GIVEN EXERCISE A:
In the financial statement notes on taxes and commitments, answer each question on its own line:
(i) For how many years, at most, can the Company's net operating loss be carried forward under Section 172 of the Internal Revenue Code?
(ii) Under the PRC Tax Administration and Collection Law, what is the statute of limitations for a related party transaction?
(iii) How much had been invested in the Zoucheng project as of December 31, 2016?
GIVEN EXERCISE B: Can you summarize the financial statement notes on taxes and commitments in two sentences?
GIVEN EXERCISE C: Could you write the next part of the financial statement notes on taxes and commitments, continuing from the end of the passage?

SELECTION:
Net operating losses carried forward   $ 3,475,563     $ 3,398,402  
Less: Valuation allowance     (3,475,563 )     (3,398,402 )
                 
Net deferred tax assets   $ -     $ -  

 

As of December 31, 2016 and 2015, the Company had approximately $3.5 million and $8 million net operating loss carryforwards available to reduce future taxable income. Net operating loss of the Company could be carried forward and taken against any taxable income for a period of not more than twenty years from the year of the initial loss pursuant to Section 172 of the Internal Revenue Code of 1986, as amended. The net operating loss of Kiwa Shandong could be carried forward for a period of not more than five years from the year of the initial loss pursuant to relevant PRC tax laws and regulations. It is more likely than not that the deferred tax assets cannot be utilized in the future because there will not be significant future earnings from the entity which generated the net operating loss. Therefore, the Company recorded a full valuation allowance on its deferred tax assets.

 

As of December 31, 2016 and 2015, the Company has no material unrecognized tax benefits which would favorably affect the effective income tax rate in future periods and does not believe that there will be any significant increases or decreases of unrecognized tax benefits within the next twelve months. No interest or penalties relating to income tax matters have been imposed on the Company during the two years ended December 31, 2016 and 2015, and no provision for interest and penalties is deemed necessary as of December 31, 2016 and 2015.

 

According to the PRC Tax Administration and Collection Law, the statute of limitations is three years if the underpayment of taxes is due to computational errors made by the taxpayer or its withholding agent. The statute of limitations extends to five years under special circumstances, which are not clearly defined. In the case of a related party transaction, the statute of limitation is ten years. There is no statute of limitation in the case of tax evasion.

 

14. Commitments and Contingencies

 

The Company has the following material contractual obligations:

 

(1) Investment in manufacturing and research facilities in Zoucheng, Shandong Province in China

 

According to the Project Agreement with Zoucheng Municipal Government in 2002, we have committed to investing approximately $18 million to $24 million for developing the manufacturing and research facilities in Zoucheng, Shandong Province. As of December 31, 2016, we had invested approximately $1.91 million for the project. On February 11, 2017, the Company entered an Equity Transfer Agreement with Dian Shi Cheng Jing (Beijing) Technology Co. (“Transferee”) to transfer all of shareholders’ right, title and interest in Kiwa Shandong to the Transferee for USD $1.00. Currently, the completion of transfer is under the government processing.

MATERIAL:
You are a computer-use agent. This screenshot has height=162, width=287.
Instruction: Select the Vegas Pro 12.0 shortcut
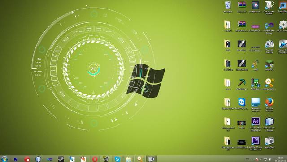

RESPONSE A:
(i) Not more than twenty years from the year of the initial loss.
(ii) Ten years.
(iii) Approximately $1.91 million.

RESPONSE B: The Company recorded a full valuation allowance on its deferred tax assets from net operating loss carryforwards because it is unlikely they will be used, and it has no material unrecognized tax benefits and no imposed interest or penalties for 2016 and 2015. It committed to investing roughly $18 million to $24 million in facilities in Zoucheng, Shandong Province, but had invested about $1.91 million by the end of 2016, and in February 2017 it agreed to transfer Kiwa Shandong to Dian Shi Cheng Jing (Beijing) Technology Co. for $1.00.

RESPONSE C:
 

(2) Strategic cooperation with two institutes in China

 

On November 5, 2015, the Company signed a strategic cooperation agreement (the “Agreement”) with China Academy of Agricultural Science (“CAAS”)’s Institute of Agricultural Resources & Regional Planning (“IARRP”) and Institute of Agricultural Economy & Development (“IAED”). Pursuant to the Agreement, the Company will form a strategic partnership with the two institutes and establish an “International Cooperation Platform for Internet and Safe Agricultural Products”. To fund the cooperation platform’s R&D activities, the Company will provide RMB 1 million (approximately $160,000) per year to the Spatial Agriculture Planning Method & Applications Innovation Team that belongs to the Institutes. The term of the Agreement is for three years beginning November 20, 2015. Prof. Yong Chang Wu, the authorized representative of IARRP, CAAS, is also one of the Company’s directors effective since November 20, 2015 until March 13, 2017.

 

F-20
  

 

(3) Distribution agreement with Kangtan Gerui Bio-Tech in China

 

On December 17, 2015, Kiwa Bio-Tech Products Group Corporation (the “Company”) entered into a distribution agreement (the “Agreement”) with Kangtan Gerui (Beijing) Bio-Tech Co., Ltd. (“Gerui”) and formally awarded Gerui a right to sell and distribute the Company’s fertilizer products in 3 major agricultural regions of China— Hainan Province, Hunan Province and Xinjiang Autonomous Region. The Company’s Research and Development department has been conducting application experiments in Hainan and Hunan Provinces since August 2015, in accordance with the market requirements. The experiment data indicates that the Company’s fertilizer products have fulfill the requirements of reduction of content of heavy metals in soil and improve crop yield. Gerui was founded in Beijing in April 2015 and relies on the sales network of China’s Supply and Marketing Cooperatives system. Currently, the Company and Gerui do not hold any interest in each other; however, a collaboration and integration may take place in the future. The term of the Agreement is for a period of three years commencing December 17, 2015. In September 2016, Kiwa Baiao Bio-Tech (Beijing) Co., Ltd obtained a fertilizer sales permit from the Chinese government and began to sale the products directly to customers in those 3 major agricultural regions.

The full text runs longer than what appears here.